Ouvrir un livre c’est s’ouvrir soi. Ce geste est chargé d’ambivalence : il y a l’espoir de découvrir du sens, et aussi le pressentiment qu’aucune réponse « du dehors » ne pourra nous satisfaire, c’est-à-dire nous révéler à nous-mêmes. Il y a en nous une aspiration à obtenir un savoir unitaire, complet. Dieu répond à notre besoin : « Aujourd’hui j’ai rendu votre religion complète et mis le comble à mes bienfaits » (Coran, 5 : 5). Mais la plupart du temps nous ne sommes pas au rendez-vous pour jouir du don divin.  Nous cherchons des réponses sans être bien au clair sur les questions. Nous voulons le mot de la fin mais nous ne savons par où commencer. Au commencement de toute recherche il y a comme un malaise, voire une espèce d’angoisse, parce que nous discernons mal l’objet de la recherche, et, du coup, nous attendons de celui qui parle qu’il définisse pour nous le champ d’investigation.

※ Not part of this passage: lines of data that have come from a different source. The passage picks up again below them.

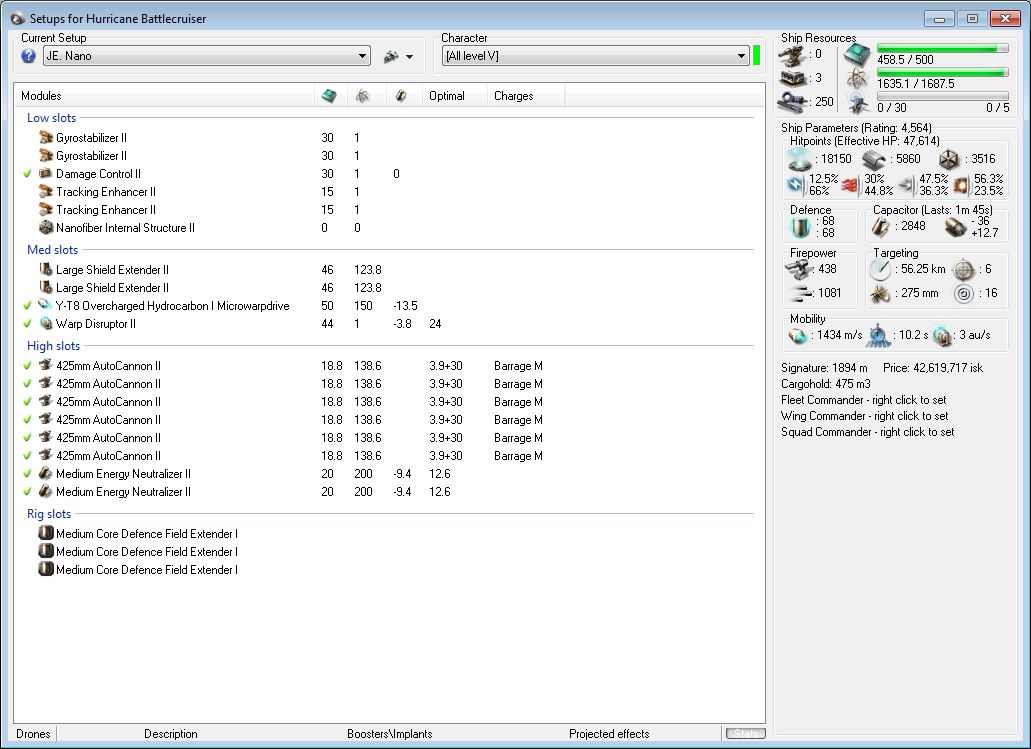Click the CPU column header icon

[329, 96]

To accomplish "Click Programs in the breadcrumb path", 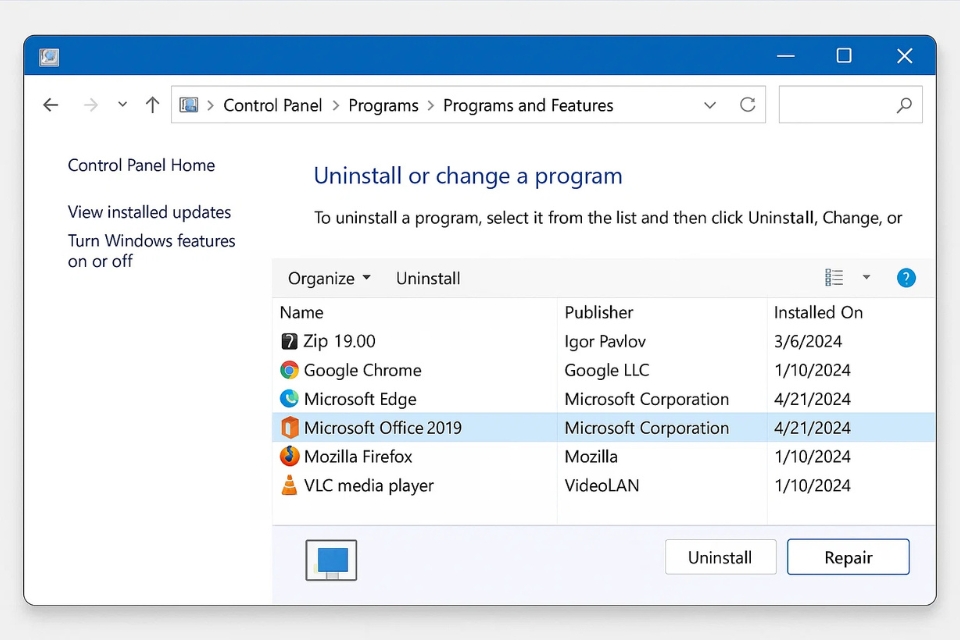I will click(x=383, y=105).
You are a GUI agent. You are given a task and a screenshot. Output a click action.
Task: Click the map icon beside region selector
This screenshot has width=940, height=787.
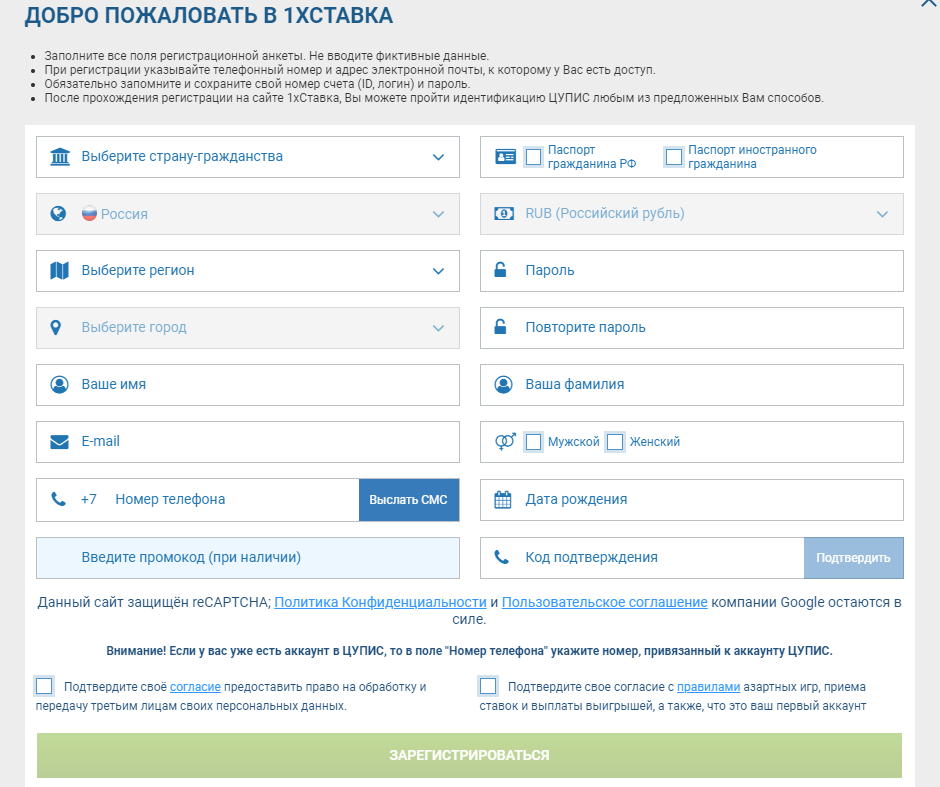59,270
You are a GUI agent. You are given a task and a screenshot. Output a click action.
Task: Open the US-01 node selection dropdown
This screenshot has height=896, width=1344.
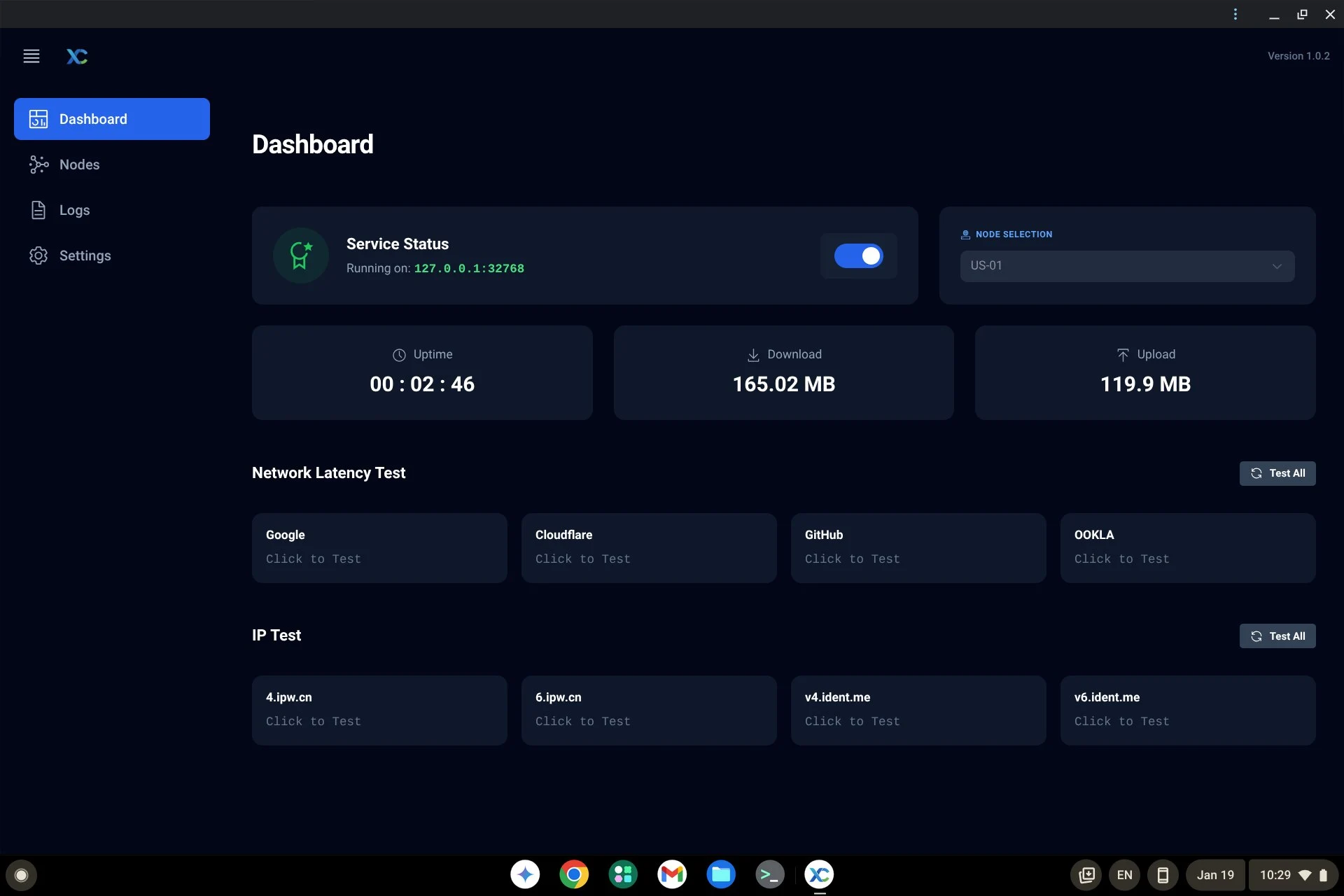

Si nous continuons sur ce chemin, nous arrivons à une impasse. Car la question n’est pas de savoir : « par où commencer » mais « par qui » ? Nous ne cherchons pas un objet à appréhender mais un sujet à comprendre. Souvenons-nous de l’injonction grecque : « connais-toi toi-même » ; on la retrouve dans le hadith : « qui connaît son âme connaît son Seigneur. » Celui qui arrive à connaître « soi », « je », connaît toutes choses. C’est la seule manière de s’y prendre pour, aujourd’hui, se sentir complet.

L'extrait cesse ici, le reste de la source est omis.